Now here’s an interesting situation. There are times when customer engagement training (the term that I prefer), is correctly positioned as the (behavioural-based) solution to the customer experience weakness. So, training happens, all goes well, employees emerge energized, armed with useful tools to be added to their toolkits and ready to practise on the customers. Well, let me share a reality here. Typically, when training ends, twenty to forty percent of the participants will need follow-on coaching to help them master the new skills. Without coaching, the risk of underdevelopment of the skill becomes real. So, in those instances when training is the correct prescription, I strongly suggest that it be paired with coaching cycles for as long as required, to enable employees to master the skills.

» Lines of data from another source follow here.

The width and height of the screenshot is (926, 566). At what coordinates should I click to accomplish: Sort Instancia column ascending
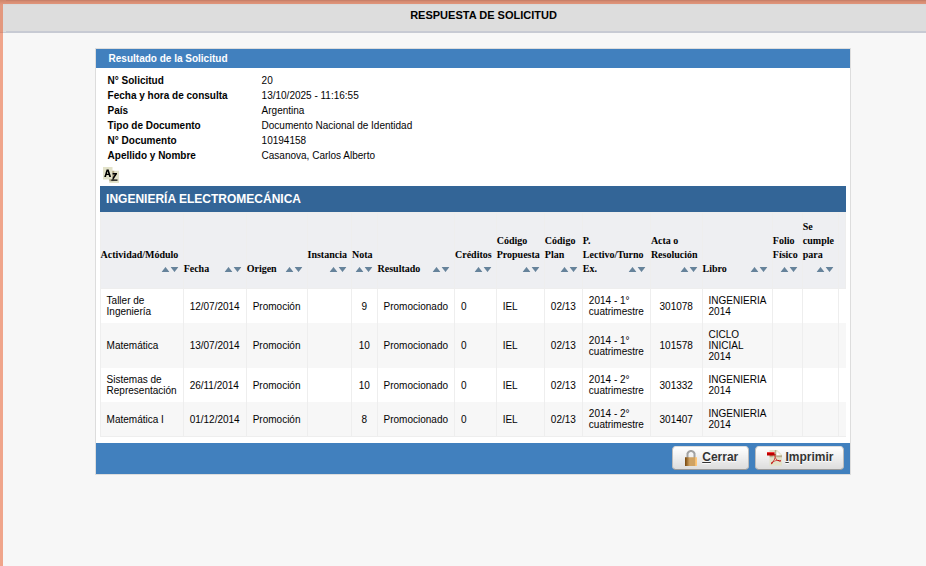click(x=332, y=269)
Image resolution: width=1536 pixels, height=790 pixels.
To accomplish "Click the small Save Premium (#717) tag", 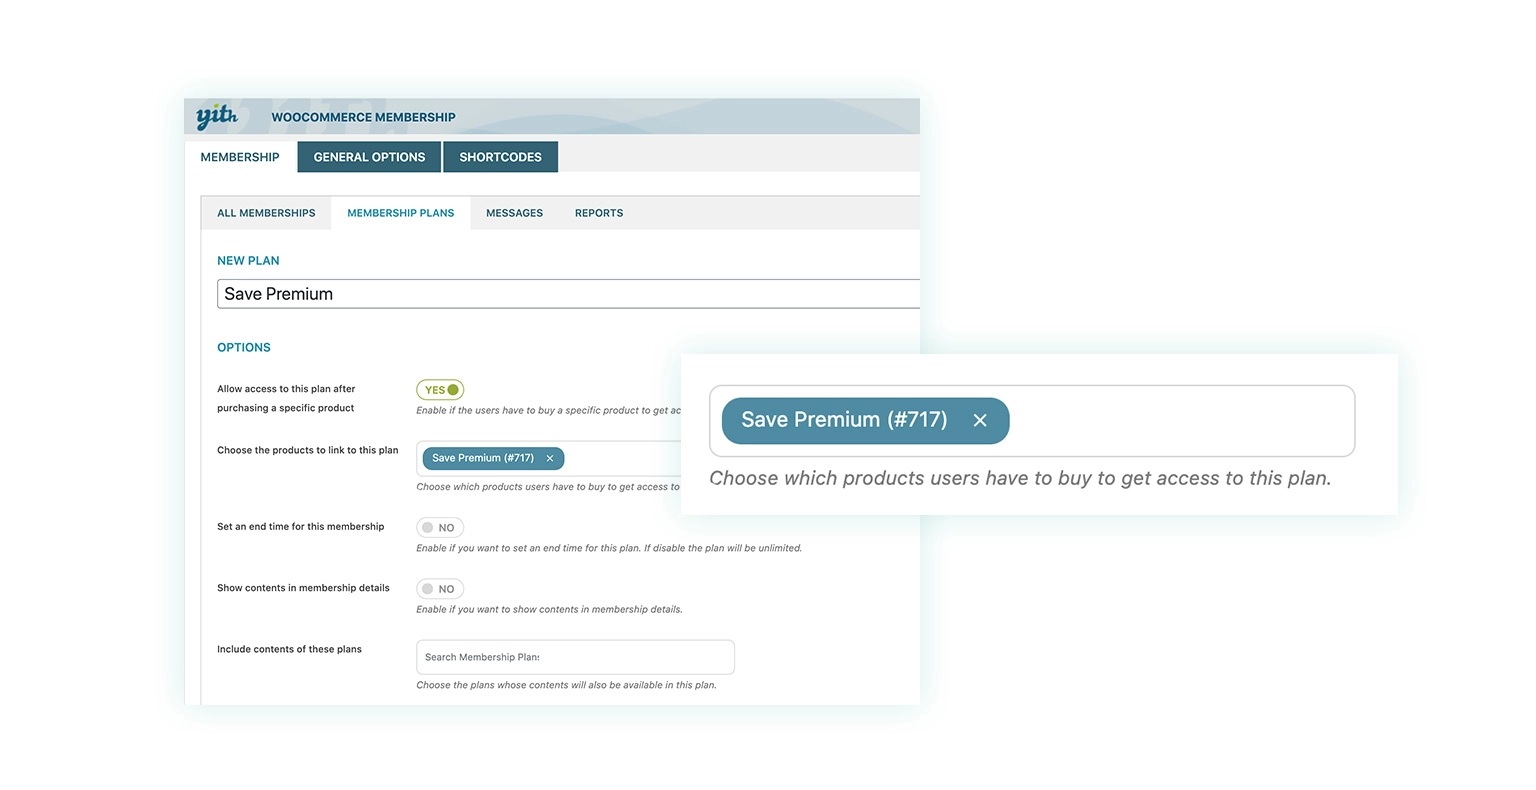I will (483, 458).
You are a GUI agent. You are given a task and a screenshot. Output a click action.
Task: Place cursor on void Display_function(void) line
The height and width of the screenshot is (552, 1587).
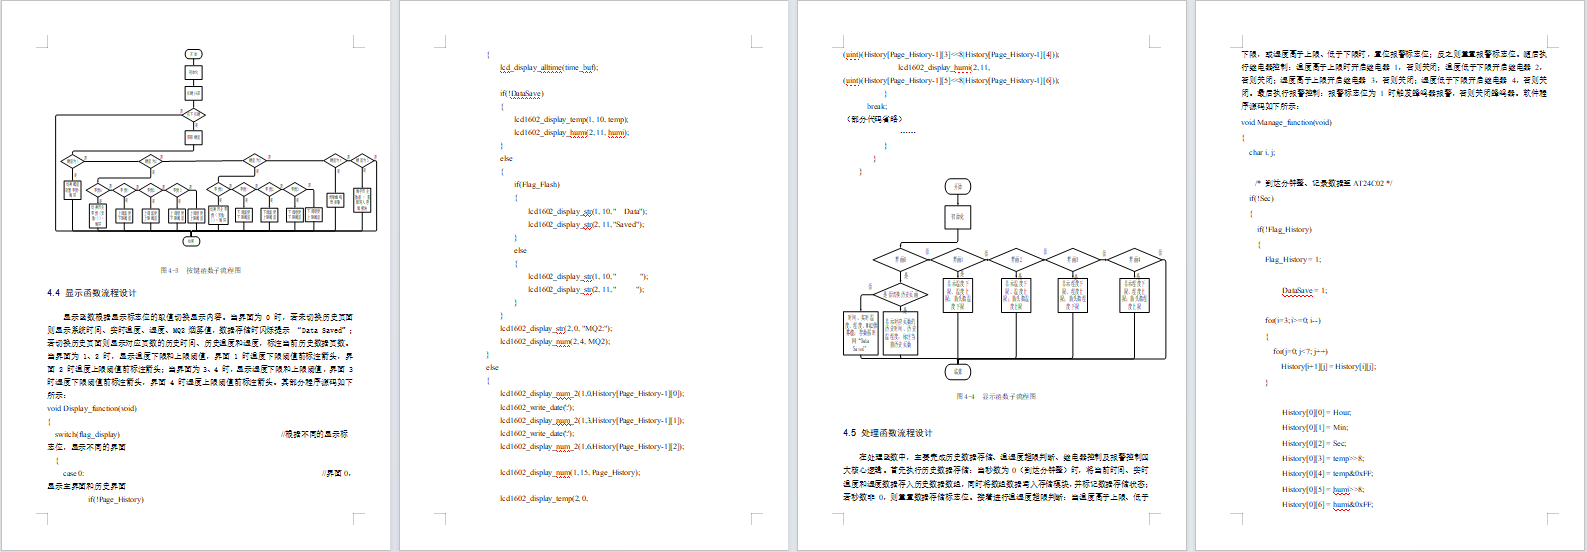92,408
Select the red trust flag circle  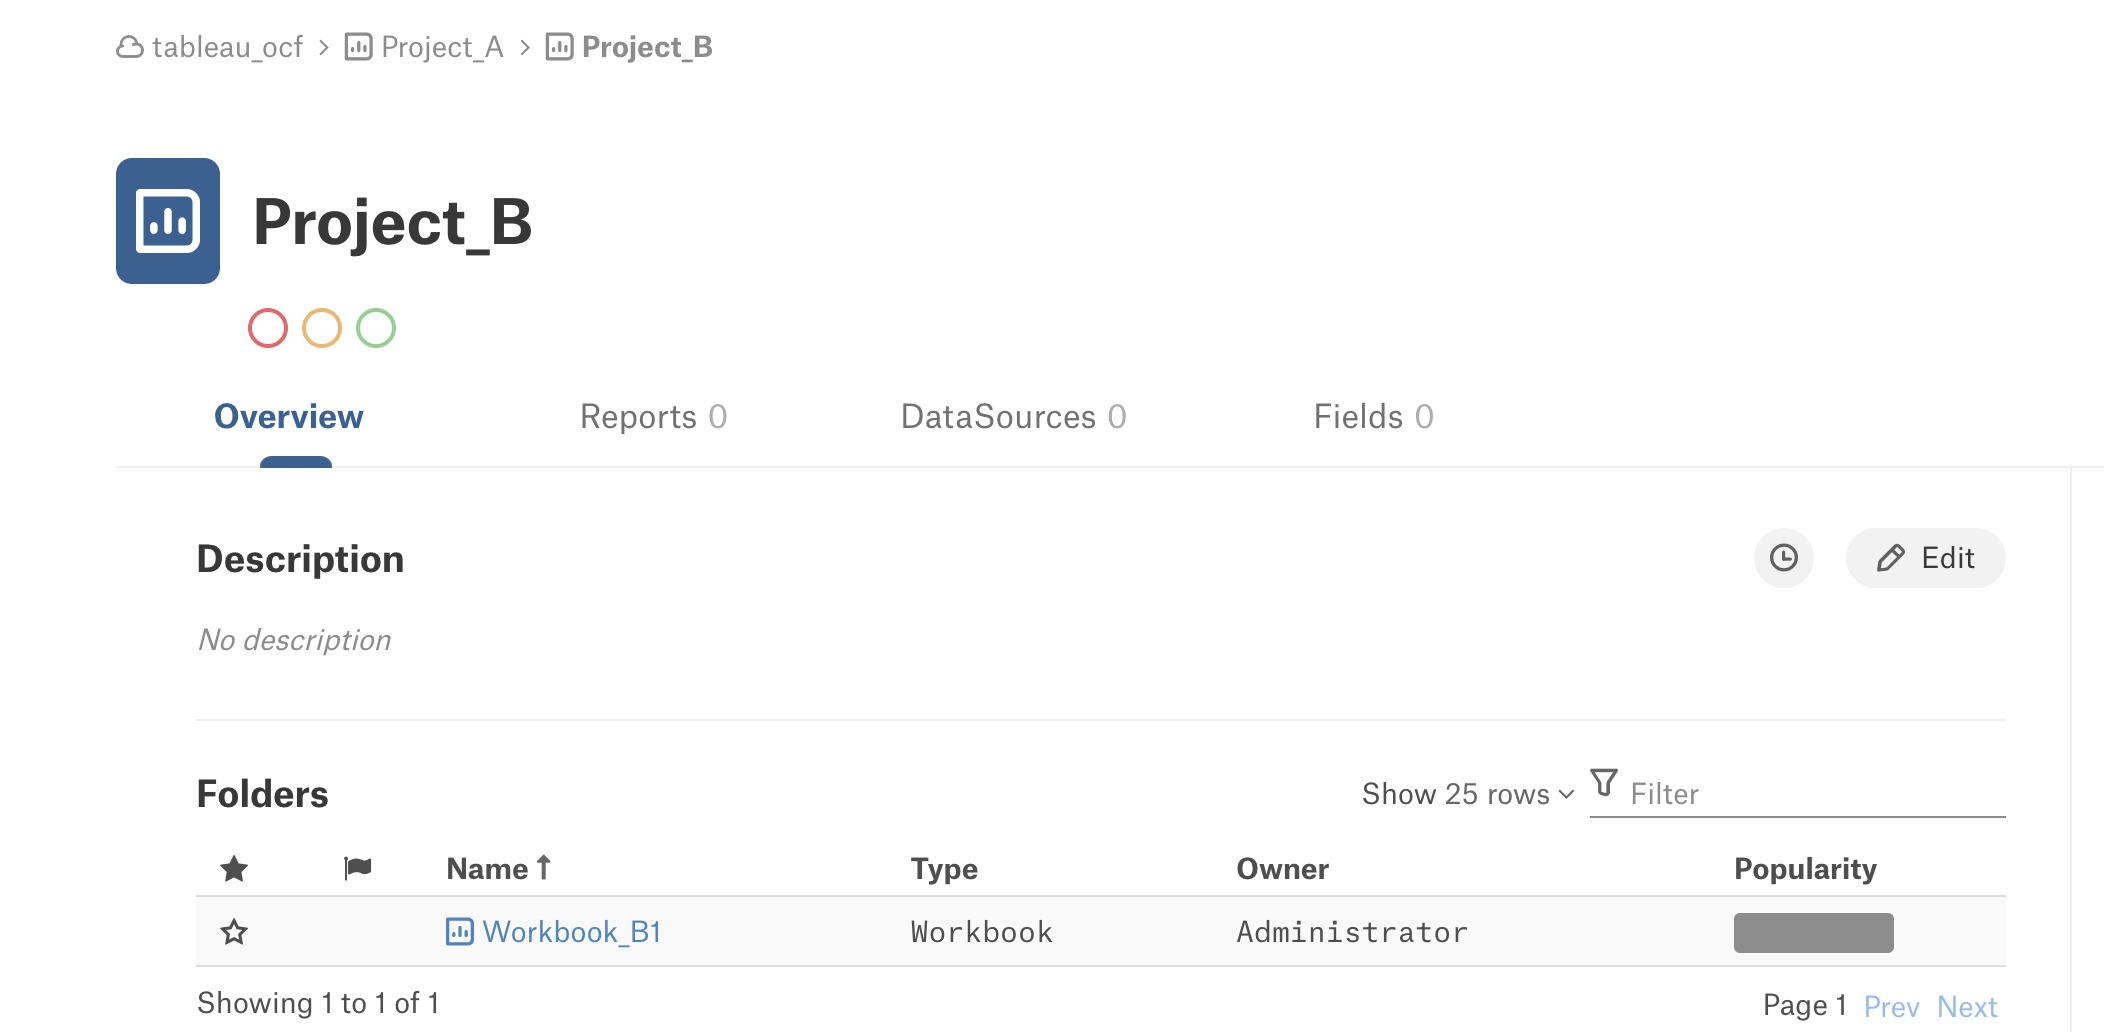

There’s another circumstance where training may be the correct prescription, but only after a primary action has been undertaken to support the efficacy of the training. The primary action may be the deployment of service standards, which paves the way for employees to be trained up to meet the new standards.

 

Another challenge with using training as an auto-correction tool, is that if the problems were related to endemic organizational inefficiencies, at the end of the training, the inefficiencies will persist.

 

If a business is thinking of improving its customer experience ratings, I would suggest putting a pause on   the reflexive action of deploying customer service (engagement) training. A useful start would be a three sixty degree assessment of the problem, whilst applying root cause analysis. Correct diagnosis will improve the chances of matching the correct solution to the problem and therefore, bumping up the chances of a successful outcome.

Finally,  let’s remember that customers are becoming used to interacting less with humans, so customer service (engagement) training has to not only be the right solution, but will need to be  design-sensitive to the new rules of customer engagement.

 

A useful start would be a three sixty degree assessment of the problem, whilst applying root cause analysis.